▶ Direction:
Copy out the lines from the one containing "Select the Credit Card payment tab" through the end of the lines below, leaving out the pictures.

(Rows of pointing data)
━━━
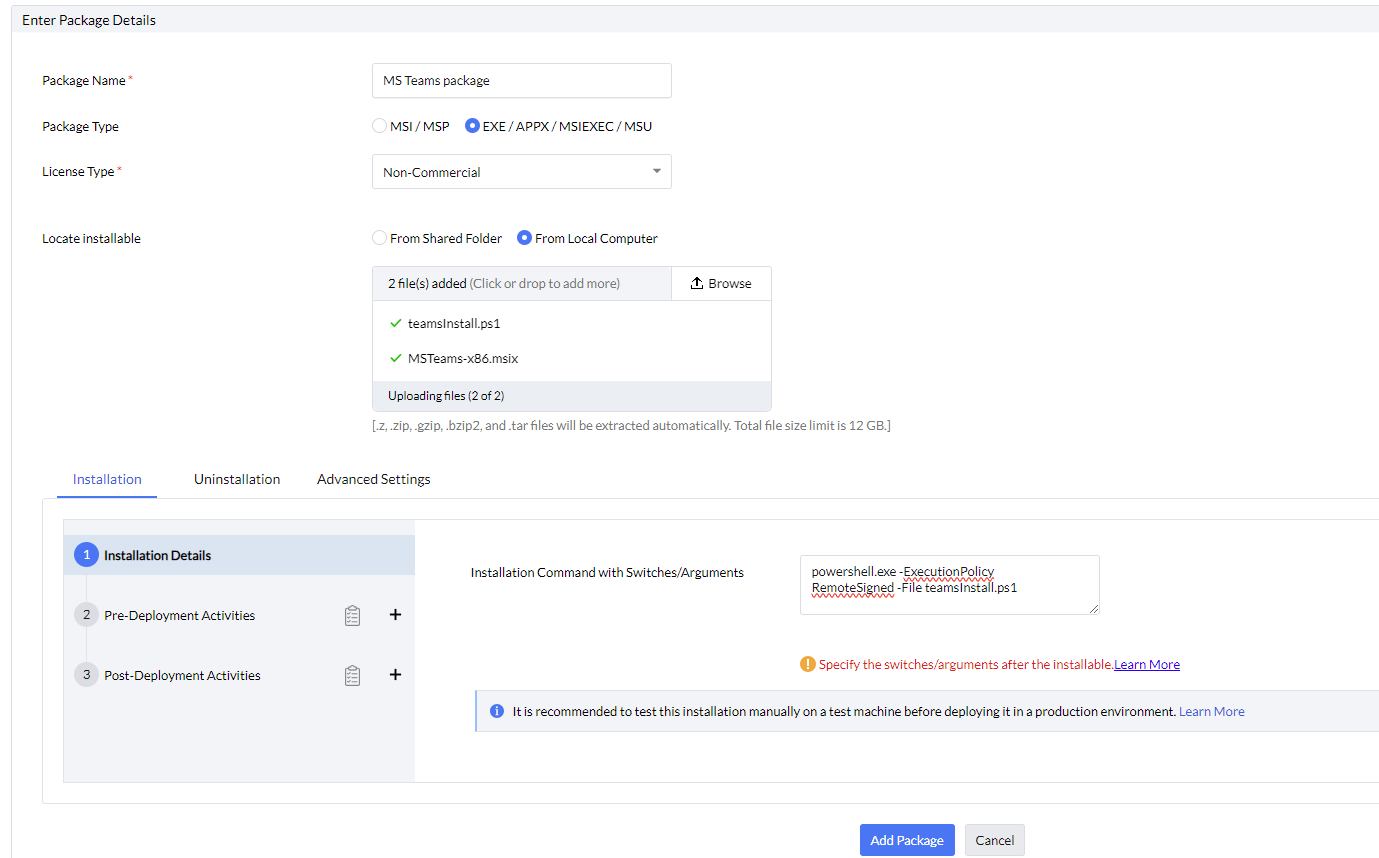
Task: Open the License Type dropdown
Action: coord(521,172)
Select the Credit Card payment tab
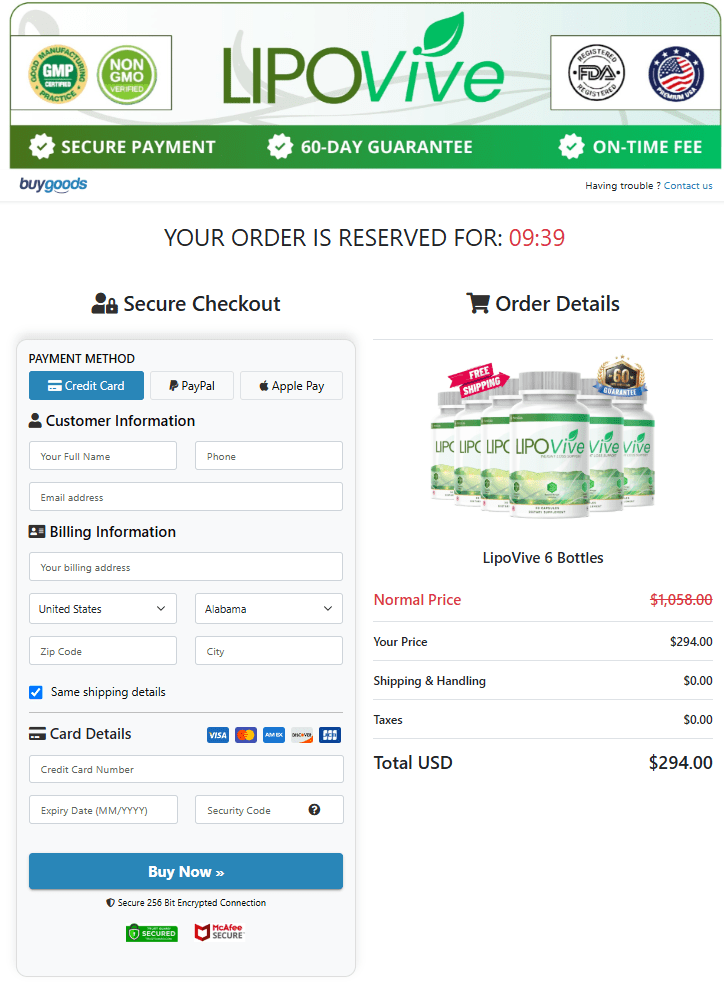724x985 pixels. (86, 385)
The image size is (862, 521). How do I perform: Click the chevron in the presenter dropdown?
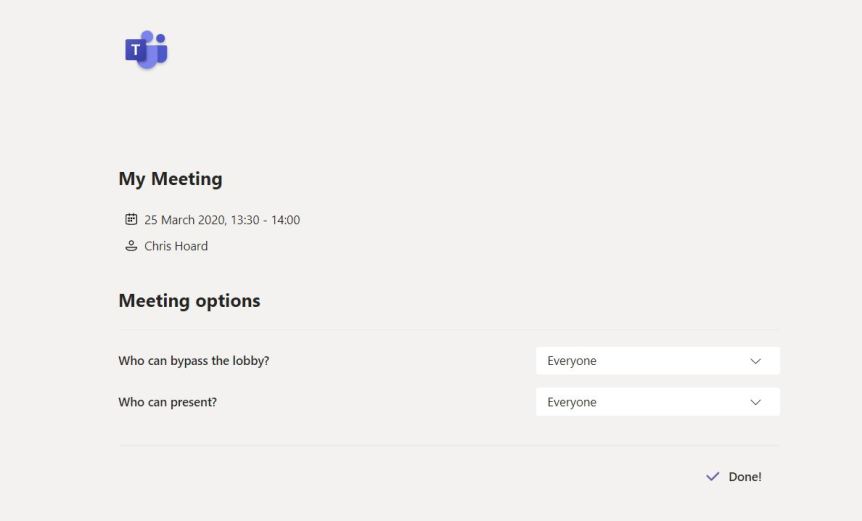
━━━
▶ Solution to the problem:
Select the Credit Card payment tab
724x985 pixels. (86, 385)
The image size is (862, 521). How do I perform: Click the chevron in the presenter dropdown?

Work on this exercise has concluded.